Nevertheless, it's hard to disagree with Timothy O'Brien's recognition of the huge power that Google wields in this space:
Google is certainly not the first search engine to support RDFa and Microformats, but it certainly has the most influence on the search market. With 72% of the search market, Google has the influence to make people pay attention to RDFa and Microformats.
Or, to put it another way, we may be approaching a period in which, to quote Dries Buytaert of the Drupal project, "structured data is the new search engine optimization" - with, I might add, both the pros and cons that come with that particular emphasis!
One of the challenges to an approach based on consuming structured data from the open Web is, of course, that of dealing with inaccuracies, spammers and "gamers" - see, for example, Cory Doctorow's "metacrap" piece, from back in 2001. But as Jeni Tennison notes towards the end of her post, having Google in a position where they have an interest in tackling this problem must be a good thing for the data web community more widely:
They will now have a stake in answering the difficult questions around trust, confidence, accuracy and time-sensitivity of semantic information.
Google's announcement is also one of the topics discussed in the newly released Semantic Web Gang podcast from Talis, and in that conversation - which is well worth a listen as it covers many of the issues I've mentioned here and more besides - Tom Tague from Thomson-Reuters highlights another potential outcome when he expresses optimism that the interest in embedded metadata generated by the Google initiative will also provide an impetus for the development of other tools to consume that data, such as browser plug-ins.
Thinking about activities that I have some involvement in, I think the use of RDFa in general is an area that should be entering on the radar of the "repositories" community in their efforts to improve access to the outputs of scholarly research.
It's also an area that I think the Dublin Core Metadata Initiative should be engaging with.
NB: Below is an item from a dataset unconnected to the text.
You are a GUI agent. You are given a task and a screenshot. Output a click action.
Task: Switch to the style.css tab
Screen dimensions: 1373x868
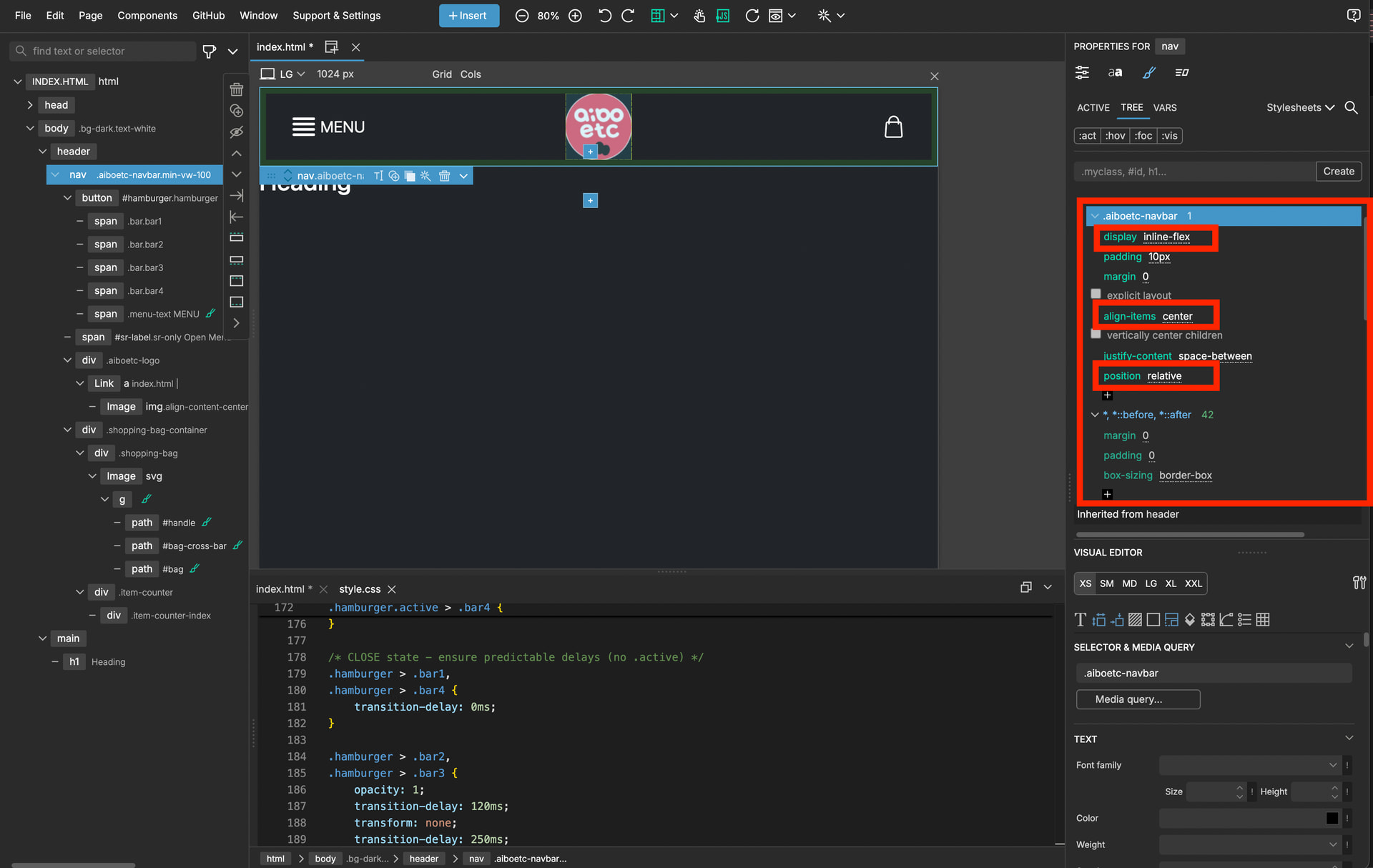click(359, 589)
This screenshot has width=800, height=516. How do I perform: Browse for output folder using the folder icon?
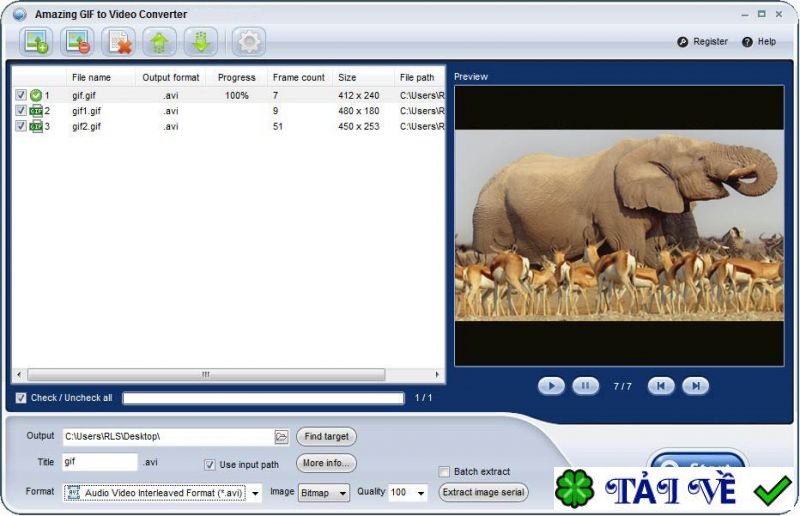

Embedding metadata in HTML pages with the intent of facilitating the discovery of those pages using search engines was probably one of the primary motivating cases, at least in the early days of work on DC, though of course there has historically been little support from the global search engines for the approach, in large part because of the sort of problems identified by Doctorow. The current DCMI recommendation for doing this makes use of an HTML metadata profile (associated with a GRDDL namespace transformation). While on the one hand, RDFa is "just another syntax for RDF", it might be useful for DCMI to produce a short document illustrating the use of RDFa (and perhaps to consider the use of RDFa in its own documents). Of course, as far as the use of DCMI's own RDF vocabularies in data exposed to Google is concerned, it remains to be seen whether support for RDF vocabularies other than Google's own will be introduced. (Having said that, it's also worth noting that one of the strengths of RDFa is that the attribute-based syntax is fairly amenable to the use of multiple vocabularies in combination.)
Finally, I think this is an area which Eduserv should be tracking carefully with regard to its relevance to the services it provides to the education sector and to the wider public sector in the UK: it seems notable that, as I mentioned a few weeks ago, some of the early deployments of RDFa have been within UK government services.